Audio interfaces and sound quality

After more than a decade of exhaustive research we arrived at the conclusion that digital audio interfaces with higher bandwidth cause more degrading (more analytical, less realistic and less involving sound).

The reason for this is that higher frequencies can spread much easier to other circuits (unwanted cosstalk) through parasitic capacitances and wireless transmission. This way all DAC circuits will be affected and sound will be degraded.

These higher frequencies are outside the audio spectrum but will be demodulated by DAC circuits (similar to a radio receiver) and will then fall within the audio spectrum and become audible as degrading.
Because these demodulated interference signals now fall within the audio spectrum, these will pass the brickwall filter that is installed on most DACs.

This issue is the main reason for audible differences between different bit-perfect sources and interlinks that should -theoretically- all sound identical.

Following digital audio interfaces generate and use -very- large bandwidth = maximal degrading through crosstalk:

– I2S and similar serial interfaces inside the DAC
– I2S external interface (usually using HDMI connectors and interlinks).

Given material:
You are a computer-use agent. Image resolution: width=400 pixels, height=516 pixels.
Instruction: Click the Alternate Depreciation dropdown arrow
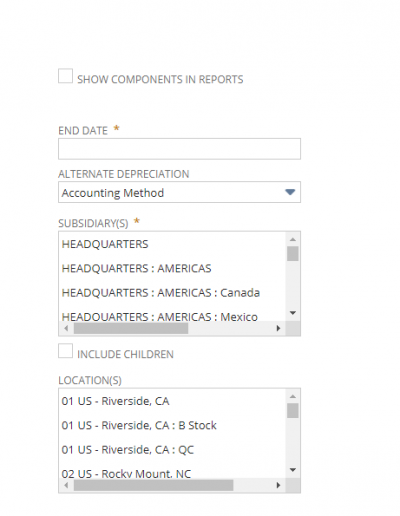(290, 192)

Task list:
1. Render this sentence from the audio interfaces text in Spanish: "Because these demodulated interference signals now fall within the audio spectrum, these will pass the brickwall filter that is installed on most DACs."
2. Carry the text on audio interfaces and sound quality forward from its final line.

Answers given:
1. Como estas señales de interferencia demoduladas ahora caen dentro del espectro de audio, atravesarán el filtro brickwall que está instalado en la mayoría de los DAC.

2.
Often multiple digital audio interfaces (inputs) are integrated in a DAC to offer maximum flexibility.
This however will create even more degrading as each input circuit -adds- more unwanted high frequency interference and crosstalk even when not used / not connected.

Similar, higher sample rates = higher data and clock rates = higher frequencies = more degrading through crosstalk.

Other major problem is caused by ground loops —> noise injection in DAC circuits and all connected interlinks to audio equipment.

This problem is fully fixed by Toslink and similar optical digital audio interfaces.

S/PDIF RCA often has insulation transformers installed in an attempt to isolate circuits and prevent ground loops. But transformers are never perfect and will pass mainly higher frequency noise (input to output stray capacitance).
USB insulator chips have similar input to output coupling capacitance that passes high frequency noise and its circuits add more noise and jitter.
Optical USB adapters with external power supply have the receiver (that generates very high frequency interference) connected directly to the DAC injecting noise and creating a ground loop.
I2S external interfaces usually offer no galvanic insulation and the interlinks introduce extra jitter. Isolated external I2S interfaces will add jitter / pass high frequency interference

So a single Toslink DAC input offers 3 major advantages over all other digital audio interfaces:

– Low bandwidth = minimum crosstalk in the DAC circuits and connected equipment.
– Perfect galvanic insulation with zero input to output stray capacitance —> zero ground loop noise injection.
– Minimal noise injection into the DAC circuits as there is only one single input generating noise.

It is certainly true that Toslink introduces jitter (spectrum) issues with mainstream DACs. compared to some alternative digital audio interfaces like S/PDIF coax.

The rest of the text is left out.